ただし、冷やしたからといって食べ過ぎてもよいわけではありません。
カロリーが気になる方は、まずご飯の量を決め、そのうえで食べ方を工夫すると続けやすくなります。
健康維持のためには適切なバランスの食事が必要
ごはんを減らすとエネルギー不足になり、仕事や学業に悪影響が出る可能性があります。
食べ過ぎると脂肪になり、太るリスクがある一方、完全にごはんを抜くのは避けるべきです。
ごはんを抜くと手足の冷えが強まり、代謝が低下し、疲労が蓄積しやすくなり、集中力が低下し、イライラすることがあります。
特に、毎日のようにご飯を食べている方が急に主食を抜くと、食事の満足感が下がり、間食が増えてしまうこともあります。
カロリーを抑えたい場合でも、ご飯をゼロにするより、量を決めて食べるほうが続けやすい場合があります。

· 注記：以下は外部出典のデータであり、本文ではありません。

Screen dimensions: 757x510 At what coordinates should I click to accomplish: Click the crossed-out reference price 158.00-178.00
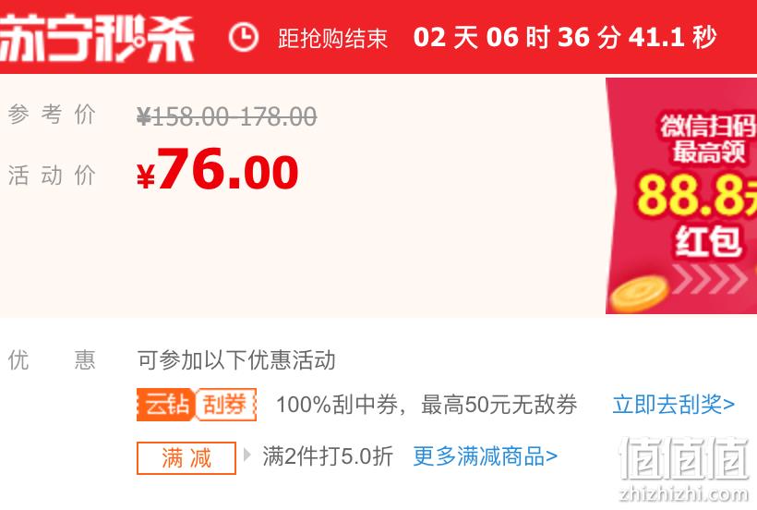[227, 116]
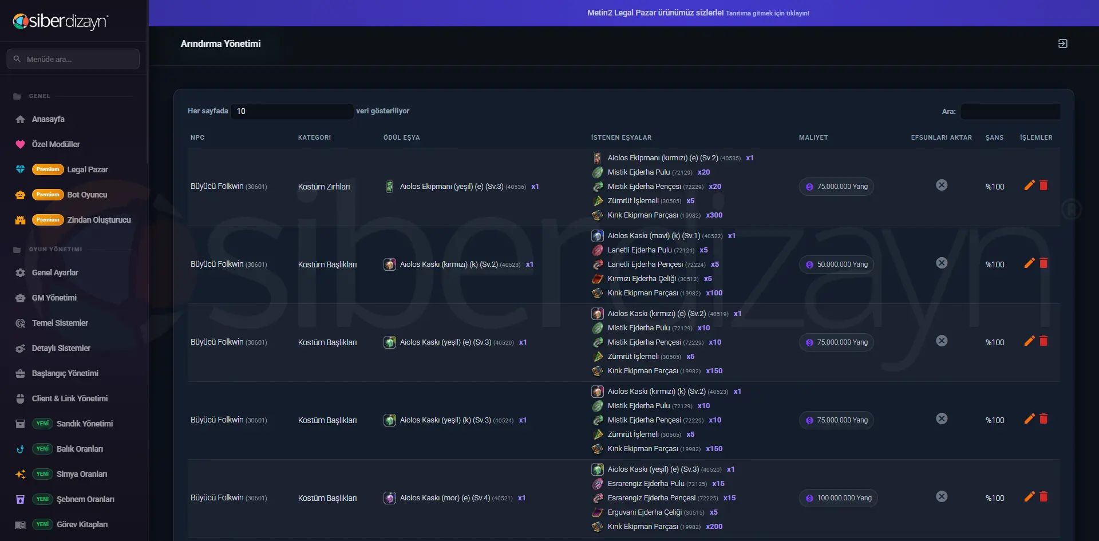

健康を維持するためには、ごはんの摂取量を適切に調整する必要があります。
過剰なごはん摂取は太りやすくなる一方、完全に抜くのではなく、量を減らすことが推奨されます。
ごはんを抜くと一時的に体重が減るかもしれませんが、疲労やイライラ感が増す可能性があります。
ご飯を減らすなら、まずは200gを150gにする、150gを110gにするなど、段階的に調整するのがおすすめです。
量を数値で把握しておくと、「食べすぎたかも」という不安も減りやすくなります。
健康維持のためにはバランスの取れた食事が重要であり、極端な制限は避けるべきです。
ごはんの摂取量は個々の身体状況や活動量に応じて調整しましょう。
ご飯のカロリーを知ることは、食べないためではなく、自分に合った量を見つけるための目安になります。
まとめ ご飯のグラムごとのカロリーについて
ご飯100gは約168kcal、150gは約252kcal、200gは約336kcalです。
茶碗一杯を150gと考えると、毎日の食事でどれくらいのカロリーを取っているのかイメージしやすくなります。
生米1合と炊いたご飯では重さが違うため、カロリーを見るときは「炊く前」か「炊いた後」かも確認しておきましょう。
カロリーを抑えたい場合、ご飯の量を減らすのは有効です。
しかし、炭水化物を極端に減らすと、思考力の低下や体調不良を引き起こすことがあります。
適度な炭水化物摂取は、健康を維持するために重要です。
最近では炭水化物を控えるダイエットが広まりましたが、エネルギー不足になると体は脂質やタンパク質を分解して補おうとし、その結果、髪や肌にトラブルが生じることがあります。特に女性は肌荒れを気にすることが多いため、ダイエット中でも適度に炭水化物を摂取することが大切です。
ご飯は「食べると太るもの」と決めつけるのではなく、量と食べ方を調整しながら付き合うことが大切です。
100g、110g、150g、200gなど、自分に合う量を知っておくと、無理なくカロリー管理がしやすくなります。
最後までご覧いただきありがとうございました。